- Cover art of Pax Romana #1. Art by Jonathan Hickman.

Publication information
- Publisher: Image Comics
- Schedule: Irregular
- Format: Limited series
- Genre: Science fiction;
- Publication date: December 2007 – November 2008
- No. of issues: 4
- Main character(s): Nicholas Chase Gene Pope Constantine Cardinal Beppi Pelle

Creative team
- Created by: Jonathan Hickman
- Written by: Jonathan Hickman
- Artist: Jonathan Hickman
- Letterer: Jonathan Hickman
- Colorist: Jonathan Hickman

Collected editions
- Pax Romana: ISBN 1-58240-873-4

= Pax Romana (comics) =

2012 comic book by Jonathan Hickman

Pax Romana is a creator-owned four-issue limited series comic book written and illustrated by Jonathan Hickman and published by Image Comics on March 7, 2012.

==Plot==
Vatican-backed research has discovered the secret of time travel. With it the Church plans to fix the future by altering the past. They send a warehouse of modern weaponry and enhanced soldiers to Rome in 312 CE. Plans change quickly as the cardinal in charge of the mission is shot.

==Collected editions==

Trade paperbacks
| Title | Material collected | Publication date | ISBN |
| Pax Romana | Pax Romana #1–4 | April 2008 | ISBN 1-58240-873-4 |

==Adaptation==
In April 2014, Syfy announced to adapt Pax Romana into a miniseries. Matthew Federman and Stephen Scaia (Warehouse 13) were hired as the writers of the show, with Scaia and David Alpert (The Walking Dead) as executive producers and Hickman as a co-executive producer.
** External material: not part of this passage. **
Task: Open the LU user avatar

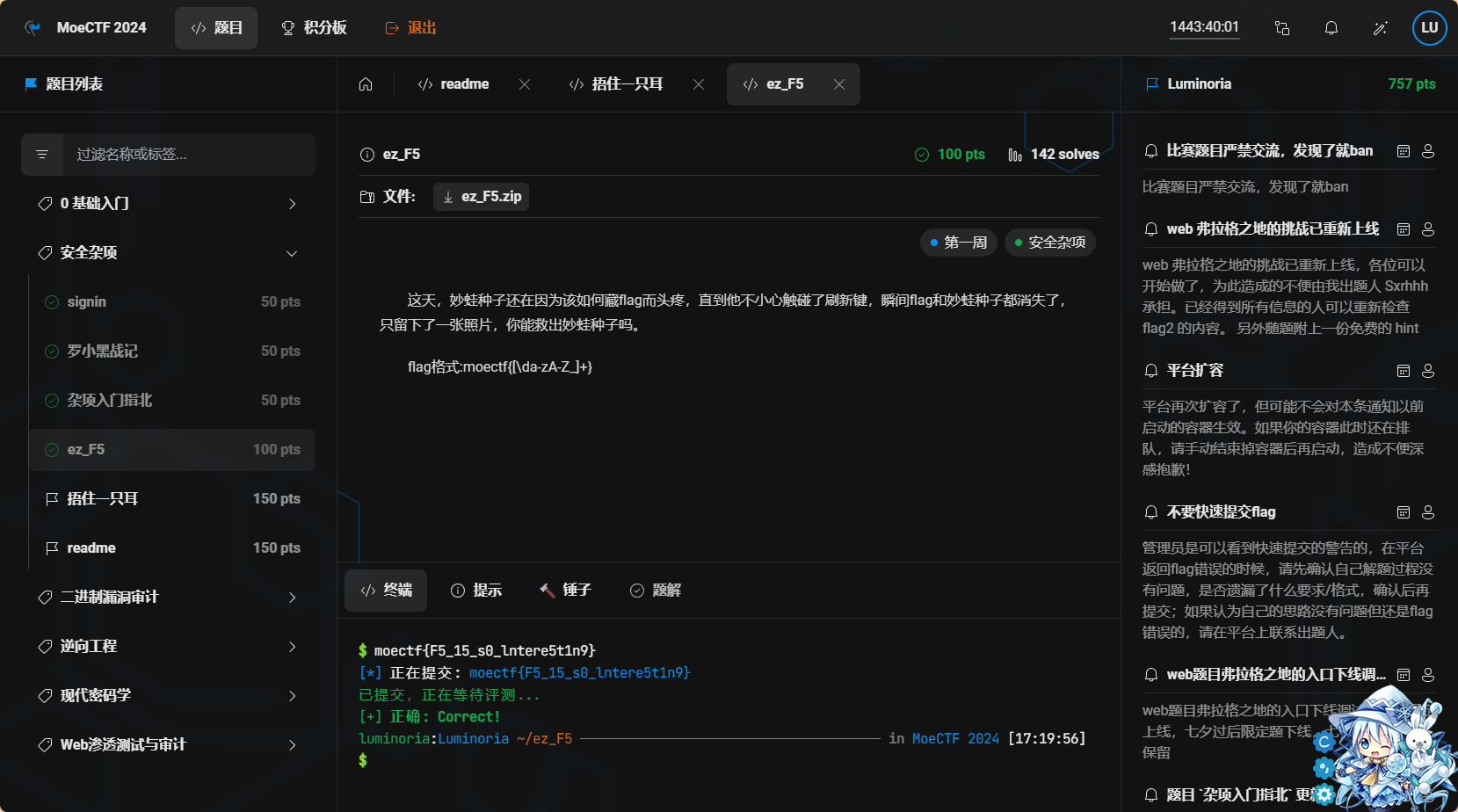Action: click(1429, 28)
No new details of the project were moving forward after its initial announcement.

==Characters==
- Nicholas Chase
  A retired American general who is sent with Cardinal Beppi Pelle on a mission from the Pope to change history and right the wrongs of modern humanity by ensuring that the Catholic Church reigns supreme.

- Gene Pope
  Pope who tells the young Holy Roman Emperor the story of how the empire has lasted for so many centuries.

- Beppi Pelle
  Cardinal chosen to be sent back in time to make sure the Catholic Church retains supremacy.

- Constantine
  Constantine was the first Christian emperor of Rome and considered within the story to be the last effective ruler of Rome.